*Extrahierter Text*
Irgendwann fiel mir auf, dass ich noch nie (in 20 Jahren!), dort zwischen 12.30 Uhr und ca.14.30 Uhr einen Hecht gefangen habe.
Mit den entsprechenden Aufzeichnungen, wäre ich wahrscheinlich schon ein Paar Jahre früher zu dieser Erkentniss gelangt!
Seit einigen Jahren mache ich die Mittagspause auch, ohne das Gefühl zu haben, etwas zu verpassen.

Jürgen


----------



## Knispel (20. April 2012)

*AW: Fangbuch führen*

Fangliste mit Exel schreiben - mehr braucht man doch nicht ...


----------



## rogumatt (25. April 2012)

*AW: Fangbuch führen*

Gute Idee, das mit EXCEL. Habe ich nach lesen dieses Threads eben angelegt für 2012. Vielleicht ergibt sich da mittelfristig auch die eine oder andere Erkenntnis


----------



## luisdj (26. April 2012)

*AW: Fangbuch führen*

Moin Moin,
  kleiner Tip für die die Excel verwenden, schaut euch mal Pivot-Tabellen an, da kann man schöne Auswertungen mit machen. Guckt mal hier: http://www.anglerboard.de/board/showpost.php?p=3305763&postcount=6019 (ab Excel 2007), das habe ich mir „gebastelt“, ist recht einfach gehalten (keine Makros!).  Einfach die Zeilen 7-48 einblenden und für sich selbst anpassen. Wenn man möchte kann man mit Pivot-Tabellen auch Diagramme  für jede Fischart und Gewässer machen, da werden dann die Fänge (Anzahl oder Gewicht) über das Datum aufgetragen…


----------

*Die Daten*
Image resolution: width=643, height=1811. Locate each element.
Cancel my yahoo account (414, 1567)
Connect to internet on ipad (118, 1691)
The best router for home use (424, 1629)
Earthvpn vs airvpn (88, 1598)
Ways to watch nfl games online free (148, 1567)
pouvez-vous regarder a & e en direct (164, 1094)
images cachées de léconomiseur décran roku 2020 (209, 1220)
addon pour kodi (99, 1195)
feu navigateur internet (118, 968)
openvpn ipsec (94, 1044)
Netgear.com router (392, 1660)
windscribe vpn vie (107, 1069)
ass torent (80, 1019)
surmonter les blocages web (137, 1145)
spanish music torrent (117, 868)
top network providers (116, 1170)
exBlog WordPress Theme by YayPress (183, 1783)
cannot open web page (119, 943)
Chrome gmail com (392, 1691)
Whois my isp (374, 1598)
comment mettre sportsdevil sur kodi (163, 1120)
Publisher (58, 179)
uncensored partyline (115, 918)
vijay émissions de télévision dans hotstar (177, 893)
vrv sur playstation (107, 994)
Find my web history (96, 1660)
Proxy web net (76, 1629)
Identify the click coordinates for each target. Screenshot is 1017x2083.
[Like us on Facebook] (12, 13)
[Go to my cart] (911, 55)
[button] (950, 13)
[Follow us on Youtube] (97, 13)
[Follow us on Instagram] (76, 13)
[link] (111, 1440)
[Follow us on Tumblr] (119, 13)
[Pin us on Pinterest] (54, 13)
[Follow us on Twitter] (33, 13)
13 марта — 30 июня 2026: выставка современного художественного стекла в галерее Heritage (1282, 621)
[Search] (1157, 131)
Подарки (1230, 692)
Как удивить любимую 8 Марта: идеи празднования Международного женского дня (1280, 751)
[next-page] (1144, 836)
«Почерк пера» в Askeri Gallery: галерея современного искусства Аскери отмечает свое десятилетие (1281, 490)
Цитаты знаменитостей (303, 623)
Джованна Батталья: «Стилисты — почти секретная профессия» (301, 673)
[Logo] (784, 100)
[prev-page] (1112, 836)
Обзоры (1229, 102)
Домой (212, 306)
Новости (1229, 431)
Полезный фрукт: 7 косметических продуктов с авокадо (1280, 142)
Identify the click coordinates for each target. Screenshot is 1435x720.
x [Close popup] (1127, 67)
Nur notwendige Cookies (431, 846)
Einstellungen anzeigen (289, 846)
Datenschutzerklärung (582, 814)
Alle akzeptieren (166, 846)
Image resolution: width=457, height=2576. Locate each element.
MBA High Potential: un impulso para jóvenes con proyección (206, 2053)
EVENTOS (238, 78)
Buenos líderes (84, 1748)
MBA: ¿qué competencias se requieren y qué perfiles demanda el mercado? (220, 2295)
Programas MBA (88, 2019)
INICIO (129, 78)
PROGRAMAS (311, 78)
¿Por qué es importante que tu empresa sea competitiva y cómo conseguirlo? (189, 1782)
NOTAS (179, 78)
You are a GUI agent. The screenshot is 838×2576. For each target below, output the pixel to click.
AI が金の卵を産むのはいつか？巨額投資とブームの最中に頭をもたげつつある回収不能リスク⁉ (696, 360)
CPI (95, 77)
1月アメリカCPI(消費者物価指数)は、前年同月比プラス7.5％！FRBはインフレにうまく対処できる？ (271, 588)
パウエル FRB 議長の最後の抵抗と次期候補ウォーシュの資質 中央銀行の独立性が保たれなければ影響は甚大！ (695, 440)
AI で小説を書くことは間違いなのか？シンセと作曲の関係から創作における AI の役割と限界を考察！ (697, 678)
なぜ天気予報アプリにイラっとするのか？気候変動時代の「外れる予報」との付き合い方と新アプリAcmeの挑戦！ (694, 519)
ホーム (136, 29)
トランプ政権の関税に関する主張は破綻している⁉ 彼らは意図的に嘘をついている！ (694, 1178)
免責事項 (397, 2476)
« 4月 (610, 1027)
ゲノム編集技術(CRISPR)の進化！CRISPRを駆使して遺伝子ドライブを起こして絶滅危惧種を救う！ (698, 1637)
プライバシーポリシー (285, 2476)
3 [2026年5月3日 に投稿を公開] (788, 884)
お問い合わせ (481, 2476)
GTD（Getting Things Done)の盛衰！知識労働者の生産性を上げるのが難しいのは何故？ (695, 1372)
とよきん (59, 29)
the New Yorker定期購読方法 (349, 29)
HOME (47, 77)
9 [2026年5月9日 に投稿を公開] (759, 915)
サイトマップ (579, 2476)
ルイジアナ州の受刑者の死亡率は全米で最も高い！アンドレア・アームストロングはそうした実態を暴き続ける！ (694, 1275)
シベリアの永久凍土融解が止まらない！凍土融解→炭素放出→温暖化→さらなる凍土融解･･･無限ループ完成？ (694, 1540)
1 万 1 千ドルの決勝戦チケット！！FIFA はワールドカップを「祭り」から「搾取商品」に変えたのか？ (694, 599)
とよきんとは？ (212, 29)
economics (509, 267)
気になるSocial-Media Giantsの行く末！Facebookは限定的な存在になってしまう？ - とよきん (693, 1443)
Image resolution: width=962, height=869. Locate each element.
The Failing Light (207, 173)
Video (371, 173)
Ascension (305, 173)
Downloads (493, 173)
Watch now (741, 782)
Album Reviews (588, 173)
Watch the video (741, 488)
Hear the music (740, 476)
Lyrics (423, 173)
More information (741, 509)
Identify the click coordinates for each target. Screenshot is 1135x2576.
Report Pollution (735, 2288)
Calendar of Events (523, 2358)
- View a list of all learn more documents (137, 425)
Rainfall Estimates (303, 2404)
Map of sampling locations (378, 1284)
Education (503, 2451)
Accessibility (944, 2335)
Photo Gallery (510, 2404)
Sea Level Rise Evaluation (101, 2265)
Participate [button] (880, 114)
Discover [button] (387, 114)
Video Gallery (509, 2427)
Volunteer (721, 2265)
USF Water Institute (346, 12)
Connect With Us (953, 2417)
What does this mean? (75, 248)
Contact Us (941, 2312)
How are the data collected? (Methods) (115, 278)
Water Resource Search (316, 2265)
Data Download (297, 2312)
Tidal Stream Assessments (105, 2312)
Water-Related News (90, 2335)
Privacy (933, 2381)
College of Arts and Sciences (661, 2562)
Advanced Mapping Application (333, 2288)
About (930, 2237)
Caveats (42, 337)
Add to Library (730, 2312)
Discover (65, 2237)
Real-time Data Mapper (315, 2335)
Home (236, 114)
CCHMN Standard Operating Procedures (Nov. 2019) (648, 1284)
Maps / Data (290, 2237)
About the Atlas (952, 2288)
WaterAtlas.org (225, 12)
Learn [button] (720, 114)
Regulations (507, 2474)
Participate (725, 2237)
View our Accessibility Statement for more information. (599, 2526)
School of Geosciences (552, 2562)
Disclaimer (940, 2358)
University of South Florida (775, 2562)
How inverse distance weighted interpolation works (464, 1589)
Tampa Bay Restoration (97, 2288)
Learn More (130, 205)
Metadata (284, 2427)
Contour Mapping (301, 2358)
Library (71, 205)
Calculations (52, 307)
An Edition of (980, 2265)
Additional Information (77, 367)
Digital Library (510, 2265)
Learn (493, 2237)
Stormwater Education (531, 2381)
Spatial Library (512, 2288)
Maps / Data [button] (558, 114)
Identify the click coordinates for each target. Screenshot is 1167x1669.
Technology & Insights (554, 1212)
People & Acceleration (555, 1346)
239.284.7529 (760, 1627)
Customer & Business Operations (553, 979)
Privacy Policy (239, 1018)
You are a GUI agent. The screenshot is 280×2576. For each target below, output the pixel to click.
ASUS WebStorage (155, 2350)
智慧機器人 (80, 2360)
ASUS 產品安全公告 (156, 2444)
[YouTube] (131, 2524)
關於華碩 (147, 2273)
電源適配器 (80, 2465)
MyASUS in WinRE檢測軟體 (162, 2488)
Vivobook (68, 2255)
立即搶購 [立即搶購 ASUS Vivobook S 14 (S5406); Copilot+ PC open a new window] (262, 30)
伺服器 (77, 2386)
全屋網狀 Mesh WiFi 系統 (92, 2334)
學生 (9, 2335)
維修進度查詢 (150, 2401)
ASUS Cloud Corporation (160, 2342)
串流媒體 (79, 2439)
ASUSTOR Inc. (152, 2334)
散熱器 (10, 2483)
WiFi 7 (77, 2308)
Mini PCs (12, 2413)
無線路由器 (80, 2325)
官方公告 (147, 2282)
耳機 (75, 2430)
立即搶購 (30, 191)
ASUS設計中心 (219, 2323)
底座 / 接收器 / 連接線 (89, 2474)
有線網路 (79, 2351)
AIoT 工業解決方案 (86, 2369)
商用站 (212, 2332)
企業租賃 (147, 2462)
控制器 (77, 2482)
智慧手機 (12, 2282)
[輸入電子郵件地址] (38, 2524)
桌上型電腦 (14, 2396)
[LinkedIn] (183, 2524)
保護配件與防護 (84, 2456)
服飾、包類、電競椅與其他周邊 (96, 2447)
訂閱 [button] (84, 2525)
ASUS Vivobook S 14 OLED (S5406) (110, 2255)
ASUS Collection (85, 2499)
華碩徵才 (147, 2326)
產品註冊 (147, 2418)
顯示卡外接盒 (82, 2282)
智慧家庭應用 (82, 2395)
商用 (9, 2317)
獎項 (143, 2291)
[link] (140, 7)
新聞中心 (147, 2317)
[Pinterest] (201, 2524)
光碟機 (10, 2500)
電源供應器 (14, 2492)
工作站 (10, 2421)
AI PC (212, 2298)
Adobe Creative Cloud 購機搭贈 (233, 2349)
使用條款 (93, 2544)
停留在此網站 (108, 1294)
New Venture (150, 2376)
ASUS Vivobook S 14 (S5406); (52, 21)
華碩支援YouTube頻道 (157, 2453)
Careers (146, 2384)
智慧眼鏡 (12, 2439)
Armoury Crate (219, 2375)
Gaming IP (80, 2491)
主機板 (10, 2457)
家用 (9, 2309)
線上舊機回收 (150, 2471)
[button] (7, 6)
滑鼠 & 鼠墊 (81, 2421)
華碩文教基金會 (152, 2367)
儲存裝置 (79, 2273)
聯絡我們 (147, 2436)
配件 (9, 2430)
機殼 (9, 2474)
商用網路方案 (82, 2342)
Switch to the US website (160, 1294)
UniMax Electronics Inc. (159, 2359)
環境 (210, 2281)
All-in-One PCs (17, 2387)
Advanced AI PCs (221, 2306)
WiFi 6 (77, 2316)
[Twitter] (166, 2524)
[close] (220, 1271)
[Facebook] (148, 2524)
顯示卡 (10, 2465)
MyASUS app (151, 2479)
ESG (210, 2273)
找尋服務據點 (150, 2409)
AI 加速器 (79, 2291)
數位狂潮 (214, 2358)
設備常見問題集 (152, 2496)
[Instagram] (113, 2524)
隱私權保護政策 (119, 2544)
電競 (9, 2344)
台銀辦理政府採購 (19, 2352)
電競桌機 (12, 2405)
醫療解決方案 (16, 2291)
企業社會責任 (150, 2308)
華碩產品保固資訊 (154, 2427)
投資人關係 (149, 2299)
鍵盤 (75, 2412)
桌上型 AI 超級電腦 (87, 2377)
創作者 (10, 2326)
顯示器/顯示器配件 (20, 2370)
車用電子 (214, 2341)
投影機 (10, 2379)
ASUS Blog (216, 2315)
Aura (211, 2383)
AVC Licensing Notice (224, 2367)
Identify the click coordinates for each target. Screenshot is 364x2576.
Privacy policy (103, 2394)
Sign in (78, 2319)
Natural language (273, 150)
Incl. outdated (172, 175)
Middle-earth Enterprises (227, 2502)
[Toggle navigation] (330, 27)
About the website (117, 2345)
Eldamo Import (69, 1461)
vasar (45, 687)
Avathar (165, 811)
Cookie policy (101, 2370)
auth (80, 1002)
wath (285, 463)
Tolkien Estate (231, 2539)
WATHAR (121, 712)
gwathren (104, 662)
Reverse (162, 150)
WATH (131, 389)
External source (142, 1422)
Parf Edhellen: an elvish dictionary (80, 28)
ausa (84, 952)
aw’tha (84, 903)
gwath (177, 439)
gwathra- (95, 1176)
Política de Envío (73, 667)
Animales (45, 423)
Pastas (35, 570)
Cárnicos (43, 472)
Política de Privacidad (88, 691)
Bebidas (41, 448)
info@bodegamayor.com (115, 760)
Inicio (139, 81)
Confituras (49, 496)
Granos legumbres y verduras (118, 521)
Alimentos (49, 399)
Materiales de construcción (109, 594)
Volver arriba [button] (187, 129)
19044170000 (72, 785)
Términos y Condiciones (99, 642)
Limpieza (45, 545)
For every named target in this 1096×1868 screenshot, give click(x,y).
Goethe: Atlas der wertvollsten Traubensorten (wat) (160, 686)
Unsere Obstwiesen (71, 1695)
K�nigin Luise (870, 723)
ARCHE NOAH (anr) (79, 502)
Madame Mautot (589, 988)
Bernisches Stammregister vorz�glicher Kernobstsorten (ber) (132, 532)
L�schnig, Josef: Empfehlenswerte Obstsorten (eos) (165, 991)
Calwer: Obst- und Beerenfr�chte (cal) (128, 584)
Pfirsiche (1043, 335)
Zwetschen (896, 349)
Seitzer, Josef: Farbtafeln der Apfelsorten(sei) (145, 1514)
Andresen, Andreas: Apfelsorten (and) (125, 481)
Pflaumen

*Aufgabe A*
Erkläre anhand des Auszugs zum Fangbuch, warum Jürgen seit einigen Jahren Mittagspause macht, ohne das Gefühl zu haben, etwas zu verpassen.
*Aufgabe B*
Schreibe bitte aus den Datensätzen die Zeilen ab, von der Zeile mit „AI で小説を書くことは間違いなのか？シンセと作曲の関係から創作における AI“ bis zur Zeile mit „Report Pollution (735, 2288)“, beide Zeilen eingeschlossen.

*Erwartete Antwort A*
Ihm fiel irgendwann auf, dass er dort in 20 Jahren noch nie zwischen 12.30 Uhr und ca. 14.30 Uhr einen Hecht gefangen hat.

*Erwartete Antwort B*
AI で小説を書くことは間違いなのか？シンセと作曲の関係から創作における AI の役割と限界を考察！ (697, 678)
なぜ天気予報アプリにイラっとするのか？気候変動時代の「外れる予報」との付き合い方と新アプリAcmeの挑戦！ (694, 519)
ホーム (136, 29)
トランプ政権の関税に関する主張は破綻している⁉ 彼らは意図的に嘘をついている！ (694, 1178)
免責事項 (397, 2476)
« 4月 (610, 1027)
ゲノム編集技術(CRISPR)の進化！CRISPRを駆使して遺伝子ドライブを起こして絶滅危惧種を救う！ (698, 1637)
プライバシーポリシー (285, 2476)
3 [2026年5月3日 に投稿を公開] (788, 884)
お問い合わせ (481, 2476)
GTD（Getting Things Done)の盛衰！知識労働者の生産性を上げるのが難しいのは何故？ (695, 1372)
とよきん (59, 29)
the New Yorker定期購読方法 (349, 29)
HOME (47, 77)
9 [2026年5月9日 に投稿を公開] (759, 915)
サイトマップ (579, 2476)
ルイジアナ州の受刑者の死亡率は全米で最も高い！アンドレア・アームストロングはそうした実態を暴き続ける！ (694, 1275)
シベリアの永久凍土融解が止まらない！凍土融解→炭素放出→温暖化→さらなる凍土融解･･･無限ループ完成？ (694, 1540)
1 万 1 千ドルの決勝戦チケット！！FIFA はワールドカップを「祭り」から「搾取商品」に変えたのか？ (694, 599)
とよきんとは？ (212, 29)
economics (509, 267)
気になるSocial-Media Giantsの行く末！Facebookは限定的な存在になってしまう？ - とよきん (693, 1443)
Image resolution: width=962, height=869. Locate each element.
The Failing Light (207, 173)
Video (371, 173)
Ascension (305, 173)
Downloads (493, 173)
Watch now (741, 782)
Album Reviews (588, 173)
Watch the video (741, 488)
Hear the music (740, 476)
Lyrics (423, 173)
More information (741, 509)
Identify the click coordinates for each target. Screenshot is 1135x2576.
Report Pollution (735, 2288)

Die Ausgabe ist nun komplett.